Por otro lado, en las redes sociales proliferan videos que alaban las bondades de determinados suplementos para combatir la ansiedad, pero Valeria Medina Rivera, neuropsicóloga española, dice que, pese a que existe una conexión real entre el intestino y el cerebro y que ciertas bacterias de la microbiota intestinal pueden influir en la regulación emocional, con el estrés o la producción de neurotransmisores como la serotonina, la investigación aún es limitada, por lo cual no se justifica el uso generalizado de suplementos como tratamiento principal.
“Es importante no caer en la automedicación ni minimizar síntomas que pueden requerir intervención clínica. En situaciones de estrés, puede ser útil consultar con un profesional sobre la posible utilización de suplementos, siempre de forma individualizada y supervisada”, explica. “La base del abordaje debe ser siempre incorporar estrategias de regulación eficaces en el día a día: técnicas de relajación, actividad física, planificación de tiempos y entrenamiento de atención plena”, expresó.
No minimizar la ansiedad
Sanz subraya que la ansiedad no tratada afecta de forma importante nuestro bienestar mental y físico, a la vez que puede llegar a convertirse en un trastorno crónico que nos incapacita personal, social y laboralmente e, incluso, puede complicarse con otros trastornos de la conducta, como la depresión, los trastornos de sueño y alimentación o el abuso de fármacos o de drogas. “Afecta nuestro bienestar básico. Suele iniciarse por alterar el sueño o la capacidad de alimentarse correctamente. Altera la capacidad de concentración y el rendimiento cognitivo en tareas complejas y cotidianas”, asegura.
Además, comenta que la ansiedad mantenida en el tiempo distorsiona nuestro estado anímico. Es la responsable de esos estados crónicos de irritabilidad, tristeza o desesperanza, que en casos complejos pueden llevar a deterioro del autocuidado e incluso a autolesiones y conductas de riesgo y que también alteran nuestra capacidad de relacionarnos socialmente y, con frecuencia, impactan en una limitación de nuestro contacto con otras personas y en la evitación de actividades laborales o lúdicas que implican salir del círculo donde nos sentimos seguros.

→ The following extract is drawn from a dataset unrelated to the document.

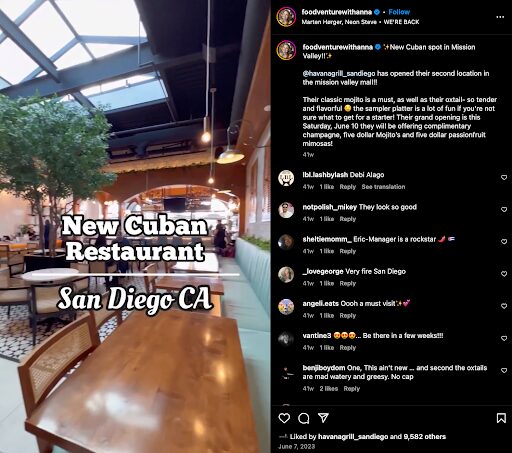Screen dimensions: 512x453
Task: Open _lovegeorge's profile avatar
Action: pos(286,274)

Trabajar la estimulación cognitiva con un profesional
El psicólogo es el que debe identificar si lo que nos pasa es ansiedad o estrés y Medina Rivera dice que la evidencia científica muestra que lo más eficaz suele ser combinar terapia psicológica (especialmente la terapia cognitivo-conductual) con medicación, especialmente en los casos de ansiedad moderada a grave, pero hay otras herramientas que pueden ayudar.
“La estimulación cognitiva ayuda a entrenar ciertas habilidades mentales. Por ejemplo, aprender a frenar pensamientos repetitivos para reducir la rumiación o mejorar la planificación de tareas para aumentar la percepción de control y reducir la incertidumbre. Finalmente, trabajar la atención para potenciar técnicas de atención plena. También contribuye a desarrollar la flexibilidad mental para evitar la rigidez y adaptarse mejor a los cambios. Revisar y aprender de los errores permite ajustar la conducta sin caer en una vigilancia constante”, culminó.